= EXERCISE =
Repeat exactly the lines of the material below that run from the "Select the 2021 period cell" line to the "Task: Click the red MACD signal line peak" line, including both, and do not carry over any pictures.

##########

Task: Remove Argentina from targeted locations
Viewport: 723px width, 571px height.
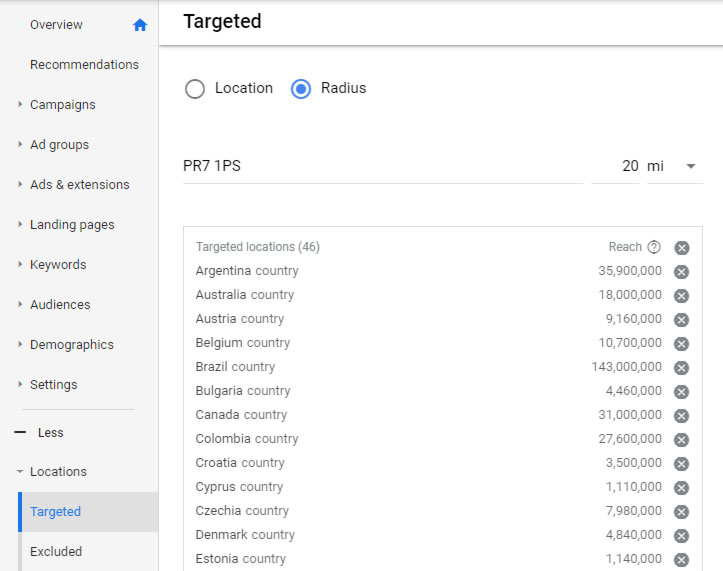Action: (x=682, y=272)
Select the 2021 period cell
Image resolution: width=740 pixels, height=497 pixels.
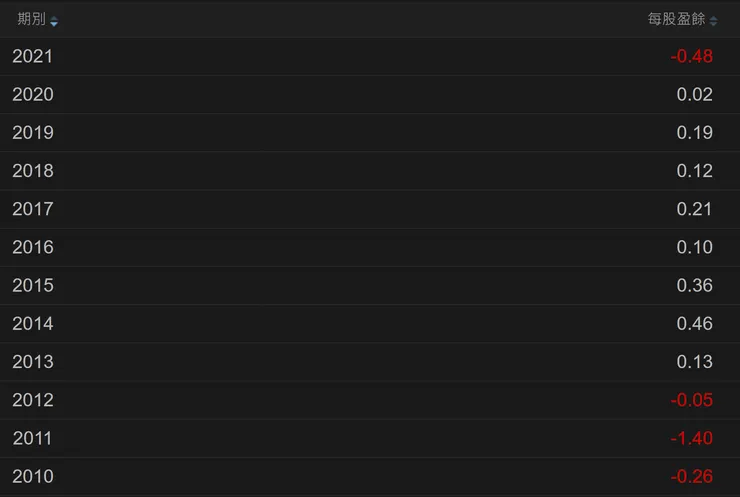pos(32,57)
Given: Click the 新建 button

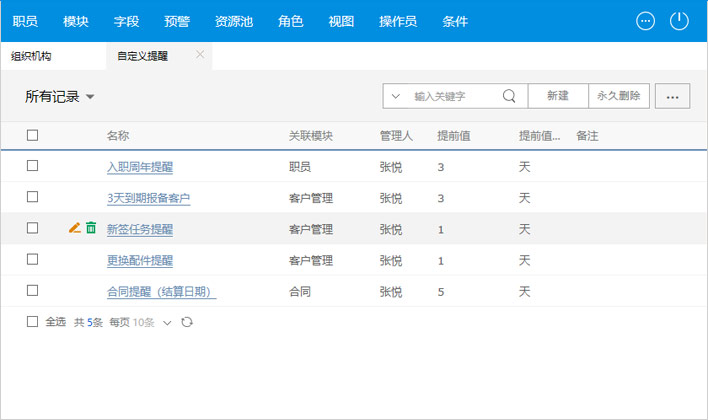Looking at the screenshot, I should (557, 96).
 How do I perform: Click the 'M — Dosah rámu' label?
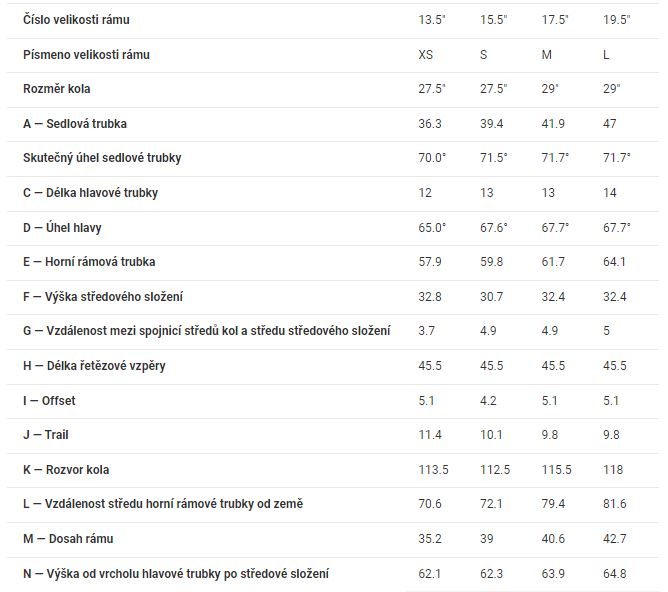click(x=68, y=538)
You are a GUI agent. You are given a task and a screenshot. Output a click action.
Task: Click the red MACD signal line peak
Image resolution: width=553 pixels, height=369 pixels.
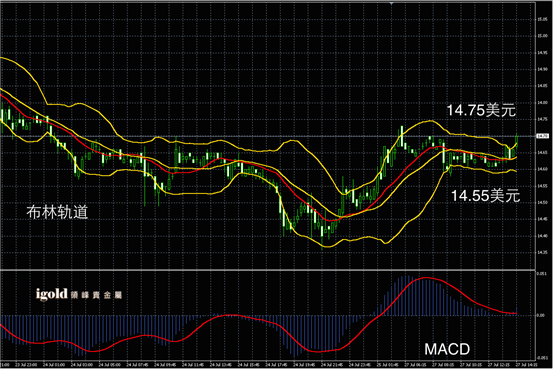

##########

= ANSWER FOR THIS EXERCISE =
Select the 2021 period cell
Image resolution: width=740 pixels, height=497 pixels.
pos(32,57)
Given: Click the 新建 button

Looking at the screenshot, I should (557, 96).
 How do I perform: Click the 'M — Dosah rámu' label?
click(x=68, y=538)
You are a GUI agent. You are given a task and a screenshot. Output a click action.
Task: Click the red MACD signal line peak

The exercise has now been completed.